Exercise aim:
Exactly reproduce the lines from the line that has "Task: Select Flat rate shipping option" down to the last line of the entries, inclusive.

Dataset excerpts:
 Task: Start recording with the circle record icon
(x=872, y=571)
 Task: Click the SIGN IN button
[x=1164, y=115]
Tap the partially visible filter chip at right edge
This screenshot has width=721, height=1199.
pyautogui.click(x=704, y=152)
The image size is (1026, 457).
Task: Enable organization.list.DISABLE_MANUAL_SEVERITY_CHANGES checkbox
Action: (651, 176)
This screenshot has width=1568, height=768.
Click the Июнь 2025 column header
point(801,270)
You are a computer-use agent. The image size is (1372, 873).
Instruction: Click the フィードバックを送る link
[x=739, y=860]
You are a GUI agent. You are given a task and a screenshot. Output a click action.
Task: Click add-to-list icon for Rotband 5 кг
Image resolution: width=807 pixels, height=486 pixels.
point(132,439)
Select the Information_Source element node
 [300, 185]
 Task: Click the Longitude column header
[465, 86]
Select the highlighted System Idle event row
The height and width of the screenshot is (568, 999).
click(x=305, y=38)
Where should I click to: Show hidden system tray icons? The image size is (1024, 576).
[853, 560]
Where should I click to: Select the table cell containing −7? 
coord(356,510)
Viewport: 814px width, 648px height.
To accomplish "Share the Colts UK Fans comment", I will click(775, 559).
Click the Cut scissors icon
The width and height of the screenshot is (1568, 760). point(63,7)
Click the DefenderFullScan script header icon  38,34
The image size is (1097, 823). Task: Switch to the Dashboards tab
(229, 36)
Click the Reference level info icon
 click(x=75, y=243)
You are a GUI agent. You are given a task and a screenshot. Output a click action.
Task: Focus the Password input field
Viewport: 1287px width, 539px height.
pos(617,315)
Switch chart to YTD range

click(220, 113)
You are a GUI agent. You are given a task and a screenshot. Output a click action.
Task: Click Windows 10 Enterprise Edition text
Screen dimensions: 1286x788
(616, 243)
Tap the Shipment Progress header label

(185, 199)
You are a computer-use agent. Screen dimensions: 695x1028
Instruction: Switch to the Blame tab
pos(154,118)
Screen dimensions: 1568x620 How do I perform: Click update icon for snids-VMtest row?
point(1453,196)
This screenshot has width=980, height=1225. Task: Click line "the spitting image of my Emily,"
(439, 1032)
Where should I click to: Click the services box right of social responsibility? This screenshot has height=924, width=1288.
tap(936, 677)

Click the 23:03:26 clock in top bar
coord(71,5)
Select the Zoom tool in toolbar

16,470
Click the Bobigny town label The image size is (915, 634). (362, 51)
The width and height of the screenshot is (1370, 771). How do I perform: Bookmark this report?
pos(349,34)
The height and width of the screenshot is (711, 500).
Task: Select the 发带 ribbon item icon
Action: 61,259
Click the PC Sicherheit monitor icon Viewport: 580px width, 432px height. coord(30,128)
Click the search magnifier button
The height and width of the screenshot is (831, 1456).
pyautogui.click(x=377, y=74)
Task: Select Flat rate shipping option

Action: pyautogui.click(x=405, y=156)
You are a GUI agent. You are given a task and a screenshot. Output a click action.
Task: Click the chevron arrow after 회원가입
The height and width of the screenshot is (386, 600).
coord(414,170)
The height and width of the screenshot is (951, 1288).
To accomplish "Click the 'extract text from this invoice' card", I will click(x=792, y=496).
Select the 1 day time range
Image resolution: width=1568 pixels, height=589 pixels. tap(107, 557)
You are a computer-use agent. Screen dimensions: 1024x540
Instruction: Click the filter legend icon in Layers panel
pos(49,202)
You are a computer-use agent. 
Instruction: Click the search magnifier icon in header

Solution below:
Task: Select Flat rate shipping option

Action: pyautogui.click(x=405, y=156)
You are a GUI agent. You are given a task and a screenshot. Output a click action.
Task: Click the chevron arrow after 회원가입
The height and width of the screenshot is (386, 600).
coord(414,170)
The height and width of the screenshot is (951, 1288).
To accomplish "Click the 'extract text from this invoice' card", I will click(x=792, y=496).
Select the 1 day time range
Image resolution: width=1568 pixels, height=589 pixels. tap(107, 557)
You are a computer-use agent. Screen dimensions: 1024x540
Instruction: Click the filter legend icon in Layers panel
pos(49,202)
You are a computer-use agent. 
Instruction: Click the search magnifier icon in header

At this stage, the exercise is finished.